TASK DETAILS - Retype the data exactly, so that every line matches the original.

Stored data
----------------------------------------

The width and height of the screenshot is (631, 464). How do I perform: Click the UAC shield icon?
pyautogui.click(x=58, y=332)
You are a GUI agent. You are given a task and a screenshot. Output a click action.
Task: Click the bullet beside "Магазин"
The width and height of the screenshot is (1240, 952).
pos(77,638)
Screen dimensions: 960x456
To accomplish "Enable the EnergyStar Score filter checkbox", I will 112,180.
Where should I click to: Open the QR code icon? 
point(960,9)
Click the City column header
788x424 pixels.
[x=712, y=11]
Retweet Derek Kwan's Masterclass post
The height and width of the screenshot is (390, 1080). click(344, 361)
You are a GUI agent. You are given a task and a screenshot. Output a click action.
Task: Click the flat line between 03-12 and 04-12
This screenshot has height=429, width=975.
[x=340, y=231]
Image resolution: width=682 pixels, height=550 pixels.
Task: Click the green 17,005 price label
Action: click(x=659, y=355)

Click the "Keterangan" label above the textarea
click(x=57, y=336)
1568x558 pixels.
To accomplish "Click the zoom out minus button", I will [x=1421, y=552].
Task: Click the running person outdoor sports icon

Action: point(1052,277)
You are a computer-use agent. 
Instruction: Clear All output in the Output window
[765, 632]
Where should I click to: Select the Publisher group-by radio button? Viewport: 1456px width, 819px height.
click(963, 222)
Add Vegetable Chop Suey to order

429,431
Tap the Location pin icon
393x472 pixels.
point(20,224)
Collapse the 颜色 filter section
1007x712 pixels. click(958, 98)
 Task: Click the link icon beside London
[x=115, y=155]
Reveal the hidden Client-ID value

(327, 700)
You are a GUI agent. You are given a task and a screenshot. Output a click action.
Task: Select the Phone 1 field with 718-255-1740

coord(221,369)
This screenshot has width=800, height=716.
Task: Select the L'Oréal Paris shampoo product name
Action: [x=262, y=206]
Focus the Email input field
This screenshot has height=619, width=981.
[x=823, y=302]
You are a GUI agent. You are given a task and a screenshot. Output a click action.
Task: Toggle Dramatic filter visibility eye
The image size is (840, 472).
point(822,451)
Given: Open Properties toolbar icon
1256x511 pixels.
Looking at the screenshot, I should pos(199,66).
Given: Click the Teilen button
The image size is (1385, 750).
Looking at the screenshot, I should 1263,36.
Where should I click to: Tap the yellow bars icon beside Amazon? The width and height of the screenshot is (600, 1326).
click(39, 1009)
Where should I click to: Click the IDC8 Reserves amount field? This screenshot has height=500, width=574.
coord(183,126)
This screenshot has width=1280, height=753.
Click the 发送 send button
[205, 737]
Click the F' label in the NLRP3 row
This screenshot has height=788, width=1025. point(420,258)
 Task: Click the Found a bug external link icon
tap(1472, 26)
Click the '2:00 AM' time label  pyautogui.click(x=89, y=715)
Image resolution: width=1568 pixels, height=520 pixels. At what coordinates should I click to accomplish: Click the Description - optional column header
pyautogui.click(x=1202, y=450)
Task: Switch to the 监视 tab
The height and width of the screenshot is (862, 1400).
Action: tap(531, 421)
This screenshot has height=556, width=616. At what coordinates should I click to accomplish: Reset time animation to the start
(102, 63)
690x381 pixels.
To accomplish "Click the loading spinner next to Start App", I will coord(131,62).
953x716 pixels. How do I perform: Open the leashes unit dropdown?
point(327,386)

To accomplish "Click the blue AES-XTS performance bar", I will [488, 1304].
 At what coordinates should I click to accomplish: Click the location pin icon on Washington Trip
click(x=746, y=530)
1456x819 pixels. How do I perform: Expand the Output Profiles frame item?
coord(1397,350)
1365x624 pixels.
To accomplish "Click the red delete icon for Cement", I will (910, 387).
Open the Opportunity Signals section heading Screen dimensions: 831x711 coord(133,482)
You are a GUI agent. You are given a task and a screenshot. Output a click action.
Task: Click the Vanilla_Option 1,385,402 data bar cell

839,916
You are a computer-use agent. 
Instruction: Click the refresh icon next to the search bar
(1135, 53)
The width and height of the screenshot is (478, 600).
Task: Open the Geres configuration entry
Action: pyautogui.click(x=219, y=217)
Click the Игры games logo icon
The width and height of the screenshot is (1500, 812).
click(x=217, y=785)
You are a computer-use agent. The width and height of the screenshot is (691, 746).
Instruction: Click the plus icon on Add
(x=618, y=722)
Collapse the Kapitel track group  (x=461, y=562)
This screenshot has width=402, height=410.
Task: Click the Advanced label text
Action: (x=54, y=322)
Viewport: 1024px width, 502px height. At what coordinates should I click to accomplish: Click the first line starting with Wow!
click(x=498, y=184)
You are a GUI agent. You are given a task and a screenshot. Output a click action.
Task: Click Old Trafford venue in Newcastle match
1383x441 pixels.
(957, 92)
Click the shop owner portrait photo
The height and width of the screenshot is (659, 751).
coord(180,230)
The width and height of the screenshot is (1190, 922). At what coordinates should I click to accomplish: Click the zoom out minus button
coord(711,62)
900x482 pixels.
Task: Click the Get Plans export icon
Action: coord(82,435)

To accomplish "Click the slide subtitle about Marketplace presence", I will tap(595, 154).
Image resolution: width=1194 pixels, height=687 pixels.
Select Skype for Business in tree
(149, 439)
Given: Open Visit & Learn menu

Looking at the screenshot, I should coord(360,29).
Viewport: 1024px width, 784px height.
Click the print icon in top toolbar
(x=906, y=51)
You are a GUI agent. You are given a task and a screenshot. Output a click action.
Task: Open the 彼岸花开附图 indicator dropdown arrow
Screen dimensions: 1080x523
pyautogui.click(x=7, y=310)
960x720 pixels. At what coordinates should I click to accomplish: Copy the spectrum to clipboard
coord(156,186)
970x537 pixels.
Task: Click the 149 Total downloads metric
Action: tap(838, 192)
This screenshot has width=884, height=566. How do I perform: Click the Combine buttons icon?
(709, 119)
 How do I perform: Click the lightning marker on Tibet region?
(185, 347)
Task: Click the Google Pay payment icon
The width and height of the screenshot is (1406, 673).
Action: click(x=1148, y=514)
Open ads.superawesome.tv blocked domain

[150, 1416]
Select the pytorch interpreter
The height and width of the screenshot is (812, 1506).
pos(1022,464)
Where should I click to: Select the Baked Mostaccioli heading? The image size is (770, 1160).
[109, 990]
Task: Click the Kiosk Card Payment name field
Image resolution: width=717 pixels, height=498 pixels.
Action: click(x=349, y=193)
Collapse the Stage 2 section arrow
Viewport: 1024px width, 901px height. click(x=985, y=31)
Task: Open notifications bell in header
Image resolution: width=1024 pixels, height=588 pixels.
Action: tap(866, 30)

----------------------------------------

RESPONSE TO THIS TASK -
The width and height of the screenshot is (631, 464). How do I perform: Click the UAC shield icon?
pyautogui.click(x=58, y=332)
You are a GUI agent. You are given a task and a screenshot. Output a click action.
Task: Click the bullet beside "Магазин"
The width and height of the screenshot is (1240, 952).
pos(77,638)
Screen dimensions: 960x456
To accomplish "Enable the EnergyStar Score filter checkbox", I will 112,180.
Where should I click to: Open the QR code icon? 
point(960,9)
Click the City column header
788x424 pixels.
[x=712, y=11]
Retweet Derek Kwan's Masterclass post
The height and width of the screenshot is (390, 1080). click(344, 361)
You are a GUI agent. You are given a task and a screenshot. Output a click action.
Task: Click the flat line between 03-12 and 04-12
This screenshot has height=429, width=975.
[x=340, y=231]
Image resolution: width=682 pixels, height=550 pixels.
Task: Click the green 17,005 price label
Action: click(x=659, y=355)

Click the "Keterangan" label above the textarea
click(x=57, y=336)
1568x558 pixels.
To accomplish "Click the zoom out minus button", I will [x=1421, y=552].
Task: Click the running person outdoor sports icon

Action: point(1052,277)
You are a computer-use agent. 
Instruction: Clear All output in the Output window
[765, 632]
Where should I click to: Select the Publisher group-by radio button? Viewport: 1456px width, 819px height.
click(963, 222)
Add Vegetable Chop Suey to order

429,431
Tap the Location pin icon
393x472 pixels.
point(20,224)
Collapse the 颜色 filter section
1007x712 pixels. click(958, 98)
 Task: Click the link icon beside London
[x=115, y=155]
Reveal the hidden Client-ID value

(327, 700)
You are a GUI agent. You are given a task and a screenshot. Output a click action.
Task: Select the Phone 1 field with 718-255-1740

coord(221,369)
This screenshot has width=800, height=716.
Task: Select the L'Oréal Paris shampoo product name
Action: [x=262, y=206]
Focus the Email input field
This screenshot has height=619, width=981.
[x=823, y=302]
You are a GUI agent. You are given a task and a screenshot. Output a click action.
Task: Toggle Dramatic filter visibility eye
The image size is (840, 472).
point(822,451)
Given: Open Properties toolbar icon
1256x511 pixels.
Looking at the screenshot, I should pos(199,66).
Given: Click the Teilen button
The image size is (1385, 750).
Looking at the screenshot, I should 1263,36.
Where should I click to: Tap the yellow bars icon beside Amazon? The width and height of the screenshot is (600, 1326).
click(39, 1009)
Where should I click to: Click the IDC8 Reserves amount field? This screenshot has height=500, width=574.
coord(183,126)
This screenshot has width=1280, height=753.
Click the 发送 send button
[205, 737]
Click the F' label in the NLRP3 row
This screenshot has height=788, width=1025. point(420,258)
 Task: Click the Found a bug external link icon
tap(1472, 26)
Click the '2:00 AM' time label  pyautogui.click(x=89, y=715)
Image resolution: width=1568 pixels, height=520 pixels. At what coordinates should I click to accomplish: Click the Description - optional column header
pyautogui.click(x=1202, y=450)
Task: Switch to the 监视 tab
The height and width of the screenshot is (862, 1400).
Action: tap(531, 421)
This screenshot has height=556, width=616. At what coordinates should I click to accomplish: Reset time animation to the start
(102, 63)
690x381 pixels.
To accomplish "Click the loading spinner next to Start App", I will coord(131,62).
953x716 pixels. How do I perform: Open the leashes unit dropdown?
point(327,386)

To accomplish "Click the blue AES-XTS performance bar", I will [488, 1304].
 At what coordinates should I click to accomplish: Click the location pin icon on Washington Trip
click(x=746, y=530)
1456x819 pixels. How do I perform: Expand the Output Profiles frame item?
coord(1397,350)
1365x624 pixels.
To accomplish "Click the red delete icon for Cement", I will (910, 387).
Open the Opportunity Signals section heading Screen dimensions: 831x711 coord(133,482)
You are a GUI agent. You are given a task and a screenshot. Output a click action.
Task: Click the Vanilla_Option 1,385,402 data bar cell

839,916
You are a computer-use agent. 
Instruction: Click the refresh icon next to the search bar
(1135, 53)
The width and height of the screenshot is (478, 600).
Task: Open the Geres configuration entry
Action: pyautogui.click(x=219, y=217)
Click the Игры games logo icon
The width and height of the screenshot is (1500, 812).
click(x=217, y=785)
You are a computer-use agent. The width and height of the screenshot is (691, 746).
Instruction: Click the plus icon on Add
(x=618, y=722)
Collapse the Kapitel track group  (x=461, y=562)
This screenshot has width=402, height=410.
Task: Click the Advanced label text
Action: (x=54, y=322)
Viewport: 1024px width, 502px height. At what coordinates should I click to accomplish: Click the first line starting with Wow!
click(x=498, y=184)
You are a GUI agent. You are given a task and a screenshot. Output a click action.
Task: Click Old Trafford venue in Newcastle match
1383x441 pixels.
(957, 92)
Click the shop owner portrait photo
The height and width of the screenshot is (659, 751).
coord(180,230)
The width and height of the screenshot is (1190, 922). At what coordinates should I click to accomplish: Click the zoom out minus button
coord(711,62)
900x482 pixels.
Task: Click the Get Plans export icon
Action: coord(82,435)

To accomplish "Click the slide subtitle about Marketplace presence", I will tap(595, 154).
Image resolution: width=1194 pixels, height=687 pixels.
Select Skype for Business in tree
(149, 439)
Given: Open Visit & Learn menu

Looking at the screenshot, I should coord(360,29).
Viewport: 1024px width, 784px height.
Click the print icon in top toolbar
(x=906, y=51)
You are a GUI agent. You are given a task and a screenshot. Output a click action.
Task: Open the 彼岸花开附图 indicator dropdown arrow
Screen dimensions: 1080x523
pyautogui.click(x=7, y=310)
960x720 pixels. At what coordinates should I click to accomplish: Copy the spectrum to clipboard
coord(156,186)
970x537 pixels.
Task: Click the 149 Total downloads metric
Action: tap(838, 192)
This screenshot has width=884, height=566. How do I perform: Click the Combine buttons icon?
(709, 119)
 How do I perform: Click the lightning marker on Tibet region?
(185, 347)
Task: Click the Google Pay payment icon
The width and height of the screenshot is (1406, 673).
Action: click(x=1148, y=514)
Open ads.superawesome.tv blocked domain

[150, 1416]
Select the pytorch interpreter
The height and width of the screenshot is (812, 1506).
pos(1022,464)
Where should I click to: Select the Baked Mostaccioli heading? The image size is (770, 1160).
[109, 990]
Task: Click the Kiosk Card Payment name field
Image resolution: width=717 pixels, height=498 pixels.
Action: click(x=349, y=193)
Collapse the Stage 2 section arrow
Viewport: 1024px width, 901px height. click(x=985, y=31)
Task: Open notifications bell in header
Image resolution: width=1024 pixels, height=588 pixels.
Action: tap(866, 30)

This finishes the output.